Delaware Interdisciplinary Ethics Program

Background

The University of Delaware has made significant progress over the past several years in five areas that define academic performance – Excellent Faculty, Successful Students, High Quality Affordable Education, Superior Research and Service and Outstanding Facilities. As a result of this transformation the concept of a ‘New University of Delaware’ has emerged; one with greater institutional strength in virtually every area and one that embodies a much higher standard of academic performance.

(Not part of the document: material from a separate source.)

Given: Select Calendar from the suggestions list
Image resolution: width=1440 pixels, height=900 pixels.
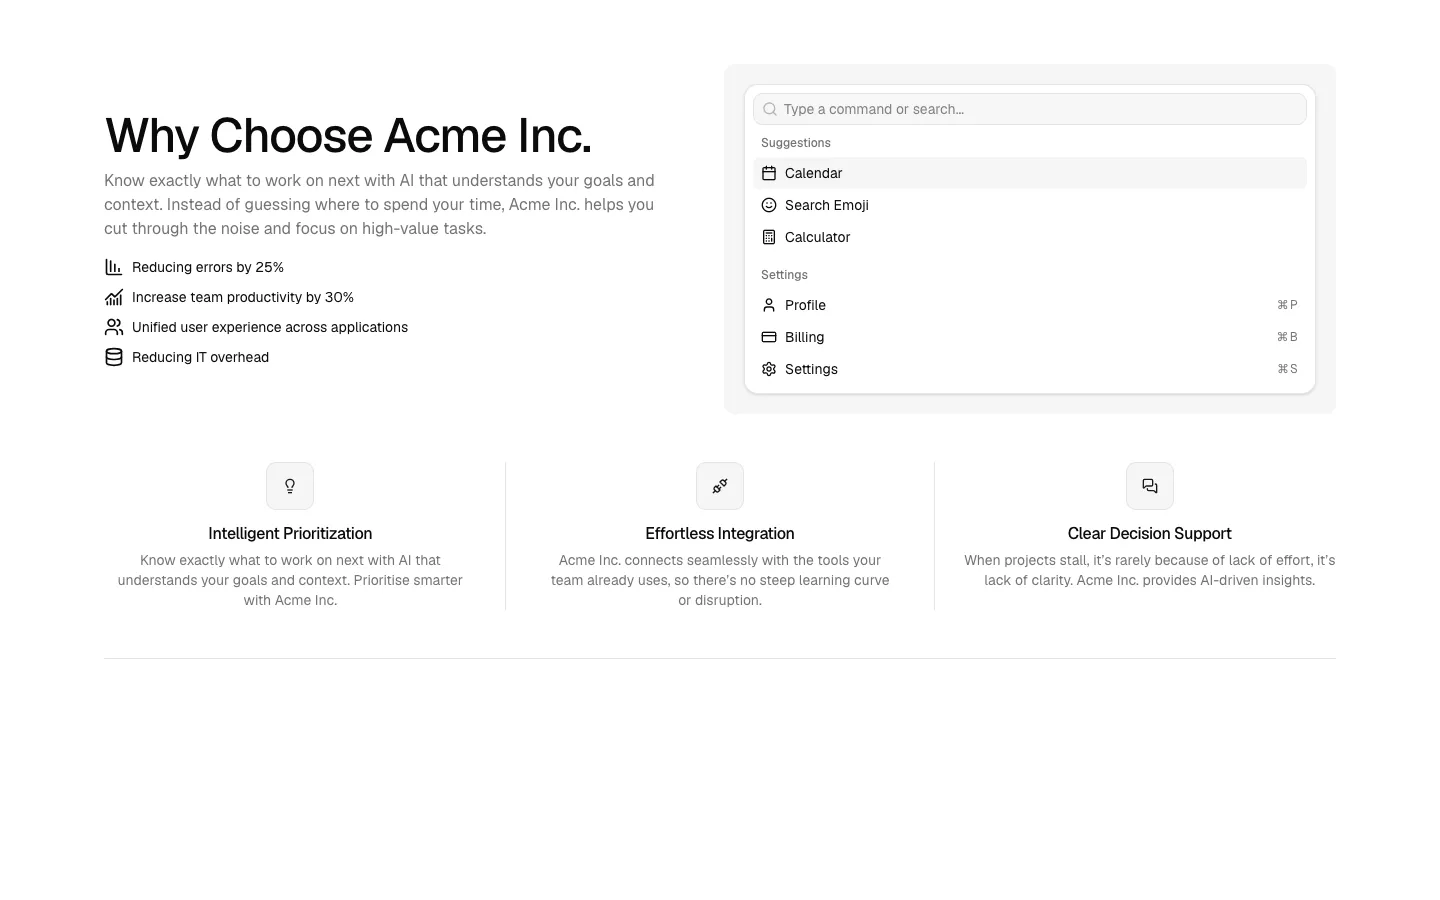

One component of Superior Research is an increased emphasis on interdisciplinary and collaborative research, both at the undergraduate and the graduate levels. One aspect of this that has been explored little, but promises much, is the engagement of the social, physical and biological sciences in real time conversations regarding issues of ethics and policy arising from the immensity of the advances in the physical and biological sciences. For example, issues that arise from the consideration of reproductive and therapeutic cloning, from the genetic modification of food, from the patenting of genetic material, from research data manipulation and from conflicts of interest between graduate students and professors. It is possible today to explore the ethical, legal and social implications of a scientific revolution as it is happening.

To explore this opportunity, the University of Delaware has allocated seed funds to build support for an ethics and public policy initiative at the University, that will bring together students and faculty in the social sciences with their counterparts in the physical and biological sciences, to provide forums and frameworks to deliberate the social value of scientific advances.

Such an initiative would also meet a statewide need and opportunity. Accordingly, the Delaware EPSCoR proposal contains funding to develop an interface with the University program, extend it to the other academic institutions in the State and thereby provide a resource for the Delaware public and their legislative and private sector components. The EPSCoR funds will be used to help establish a leadership team, with broad representation, whose role will be to design and execute an ethics and public policy program, statewide. The program will encourage and sponsor faculty and student research on various dimensions of ethics and public policy, sponsor statewide forums on important policy issues involving the ethical dimensions of advances in physical and biological sciences, collaborate with medical and other institutions on professional training programs that focus on ethics and public policy and serve as a point of dissemination for information and research on ethics and public policy. The goal of the leadership team will be to create a program of quality and relevance so that it can be transitioned to a ‘center’ able to achieve sustainability from income obtained from federal grants, foundations and private/public sector collaborations.